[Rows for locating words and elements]

○ ○ ○ ○ ○

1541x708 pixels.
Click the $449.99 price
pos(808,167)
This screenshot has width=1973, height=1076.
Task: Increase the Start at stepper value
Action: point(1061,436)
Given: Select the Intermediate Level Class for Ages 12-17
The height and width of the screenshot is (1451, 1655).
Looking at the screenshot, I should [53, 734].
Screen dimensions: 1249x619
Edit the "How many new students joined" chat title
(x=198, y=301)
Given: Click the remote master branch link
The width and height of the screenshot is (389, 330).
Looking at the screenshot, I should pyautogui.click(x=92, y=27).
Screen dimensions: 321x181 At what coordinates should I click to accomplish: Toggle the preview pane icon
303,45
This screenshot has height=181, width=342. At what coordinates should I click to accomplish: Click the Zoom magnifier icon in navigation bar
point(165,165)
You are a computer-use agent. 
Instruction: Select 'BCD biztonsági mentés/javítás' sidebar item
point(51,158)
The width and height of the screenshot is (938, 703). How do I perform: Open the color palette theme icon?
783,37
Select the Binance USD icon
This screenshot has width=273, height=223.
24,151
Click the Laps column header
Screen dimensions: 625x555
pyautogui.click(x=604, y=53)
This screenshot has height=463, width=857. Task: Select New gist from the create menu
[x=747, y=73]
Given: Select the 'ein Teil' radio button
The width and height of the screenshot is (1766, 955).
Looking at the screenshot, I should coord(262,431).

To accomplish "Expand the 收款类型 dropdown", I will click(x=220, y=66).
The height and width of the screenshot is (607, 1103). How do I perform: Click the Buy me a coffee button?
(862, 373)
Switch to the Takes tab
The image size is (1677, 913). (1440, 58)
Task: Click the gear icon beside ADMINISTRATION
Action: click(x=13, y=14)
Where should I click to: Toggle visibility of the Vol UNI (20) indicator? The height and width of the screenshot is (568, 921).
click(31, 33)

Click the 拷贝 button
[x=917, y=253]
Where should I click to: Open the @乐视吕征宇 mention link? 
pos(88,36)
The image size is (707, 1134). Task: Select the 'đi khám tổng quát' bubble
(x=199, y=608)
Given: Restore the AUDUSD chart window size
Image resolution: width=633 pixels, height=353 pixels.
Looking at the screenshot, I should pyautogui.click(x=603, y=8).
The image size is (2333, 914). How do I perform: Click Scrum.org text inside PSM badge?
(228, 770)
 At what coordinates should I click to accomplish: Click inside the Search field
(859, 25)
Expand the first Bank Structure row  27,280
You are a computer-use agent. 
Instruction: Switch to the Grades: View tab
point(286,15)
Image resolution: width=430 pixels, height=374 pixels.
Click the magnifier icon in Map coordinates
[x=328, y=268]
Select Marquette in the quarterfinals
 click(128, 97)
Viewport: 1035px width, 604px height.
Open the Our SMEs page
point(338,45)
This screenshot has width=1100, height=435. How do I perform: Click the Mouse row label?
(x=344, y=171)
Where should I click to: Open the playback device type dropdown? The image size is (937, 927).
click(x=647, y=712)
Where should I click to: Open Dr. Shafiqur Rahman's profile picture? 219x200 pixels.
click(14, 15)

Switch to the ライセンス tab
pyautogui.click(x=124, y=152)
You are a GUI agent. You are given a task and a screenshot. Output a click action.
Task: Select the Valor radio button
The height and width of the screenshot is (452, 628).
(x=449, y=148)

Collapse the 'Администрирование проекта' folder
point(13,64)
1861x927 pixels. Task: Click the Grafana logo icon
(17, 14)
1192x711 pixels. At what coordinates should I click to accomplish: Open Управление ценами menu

○ ○ ○ ○ ○

▸ Exercise brief
Please rewrite all the rows above, swapping every "How do I perform" for "How can I perform" and leaving everything else unchanged.

▸ The output
1541x708 pixels.
Click the $449.99 price
pos(808,167)
This screenshot has width=1973, height=1076.
Task: Increase the Start at stepper value
Action: point(1061,436)
Given: Select the Intermediate Level Class for Ages 12-17
The height and width of the screenshot is (1451, 1655).
Looking at the screenshot, I should [53, 734].
Screen dimensions: 1249x619
Edit the "How many new students joined" chat title
(x=198, y=301)
Given: Click the remote master branch link
The width and height of the screenshot is (389, 330).
Looking at the screenshot, I should pyautogui.click(x=92, y=27).
Screen dimensions: 321x181 At what coordinates should I click to accomplish: Toggle the preview pane icon
303,45
This screenshot has height=181, width=342. At what coordinates should I click to accomplish: Click the Zoom magnifier icon in navigation bar
point(165,165)
You are a computer-use agent. 
Instruction: Select 'BCD biztonsági mentés/javítás' sidebar item
point(51,158)
The width and height of the screenshot is (938, 703). How can I perform: Open the color palette theme icon?
783,37
Select the Binance USD icon
This screenshot has width=273, height=223.
24,151
Click the Laps column header
Screen dimensions: 625x555
pyautogui.click(x=604, y=53)
This screenshot has height=463, width=857. Task: Select New gist from the create menu
[x=747, y=73]
Given: Select the 'ein Teil' radio button
The width and height of the screenshot is (1766, 955).
Looking at the screenshot, I should coord(262,431).

To accomplish "Expand the 收款类型 dropdown", I will click(x=220, y=66).
The height and width of the screenshot is (607, 1103). How can I perform: Click the Buy me a coffee button?
(862, 373)
Switch to the Takes tab
The image size is (1677, 913). (1440, 58)
Task: Click the gear icon beside ADMINISTRATION
Action: click(x=13, y=14)
Where should I click to: Toggle visibility of the Vol UNI (20) indicator? The height and width of the screenshot is (568, 921).
click(31, 33)

Click the 拷贝 button
[x=917, y=253]
Where should I click to: Open the @乐视吕征宇 mention link? 
pos(88,36)
The image size is (707, 1134). Task: Select the 'đi khám tổng quát' bubble
(x=199, y=608)
Given: Restore the AUDUSD chart window size
Image resolution: width=633 pixels, height=353 pixels.
Looking at the screenshot, I should pyautogui.click(x=603, y=8).
The image size is (2333, 914). How can I perform: Click Scrum.org text inside PSM badge?
(228, 770)
 At what coordinates should I click to accomplish: Click inside the Search field
(859, 25)
Expand the first Bank Structure row  27,280
You are a computer-use agent. 
Instruction: Switch to the Grades: View tab
point(286,15)
Image resolution: width=430 pixels, height=374 pixels.
Click the magnifier icon in Map coordinates
[x=328, y=268]
Select Marquette in the quarterfinals
 click(128, 97)
Viewport: 1035px width, 604px height.
Open the Our SMEs page
point(338,45)
This screenshot has width=1100, height=435. How can I perform: Click the Mouse row label?
(x=344, y=171)
Where should I click to: Open the playback device type dropdown? The image size is (937, 927).
click(x=647, y=712)
Where should I click to: Open Dr. Shafiqur Rahman's profile picture? 219x200 pixels.
click(14, 15)

Switch to the ライセンス tab
pyautogui.click(x=124, y=152)
You are a GUI agent. You are given a task and a screenshot. Output a click action.
Task: Select the Valor radio button
The height and width of the screenshot is (452, 628).
(x=449, y=148)

Collapse the 'Администрирование проекта' folder
point(13,64)
1861x927 pixels. Task: Click the Grafana logo icon
(17, 14)
1192x711 pixels. At what coordinates should I click to accomplish: Open Управление ценами menu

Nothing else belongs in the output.